=== PROBLEMS ===
- a) Reproduce the passage of the XML indexes post below between "I had a chance" and "-1 THEN DATALENGTH(st.text)", inclusive.
- b) Answer these questions from the XML indexes post below:
(i) Which banking application was the customer running on Microsoft SQL Server?
(ii) What are the names of the two columns in the tables?
(iii) What data type is declared for the RECID column?

Which one is better? PERSISTED Column or XML Indexes?

I had a chance to work on the XML area. The customer had a performance issue with some queries which were related to XML data. The customer was using a banking application called TEMENOS T24 on Microsoft SQL Server. The tables in the databases have just 2 columns RECID and XMLRECORD which has all the columns. Tables structure are like below

 

 [RECID] [varchar](128) NOT NULL,
[XMLRECORD] [xml] NULL,

I used a couple of queries to tune the performance issue

 select wait_type, 
coalesce (db_name(st.dbid), db_name(convert (int, pa.value)), 'Empty') as DBName, 
SUBSTRING(st.text, (qs.statement_start_offset/2)+1, 
        ((CASE qs.statement_end_offset
          WHEN -1 THEN DATALENGTH(st.text)

=== RAW DATA ===
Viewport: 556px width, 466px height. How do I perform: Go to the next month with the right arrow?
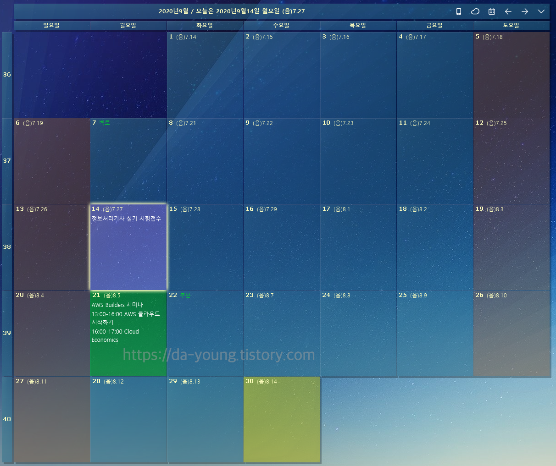(x=525, y=11)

=== OUTPUTS BY TASK ===
- a)
I had a chance to work on the XML area. The customer had a performance issue with some queries which were related to XML data. The customer was using a banking application called TEMENOS T24 on Microsoft SQL Server. The tables in the databases have just 2 columns RECID and XMLRECORD which has all the columns. Tables structure are like below

 

 [RECID] [varchar](128) NOT NULL,
[XMLRECORD] [xml] NULL,

I used a couple of queries to tune the performance issue

 select wait_type, 
coalesce (db_name(st.dbid), db_name(convert (int, pa.value)), 'Empty') as DBName, 
SUBSTRING(st.text, (qs.statement_start_offset/2)+1, 
        ((CASE qs.statement_end_offset
          WHEN -1 THEN DATALENGTH(st.text)

- b)
(i) TEMENOS T24
(ii) RECID and XMLRECORD
(iii) varchar(128), NOT NULL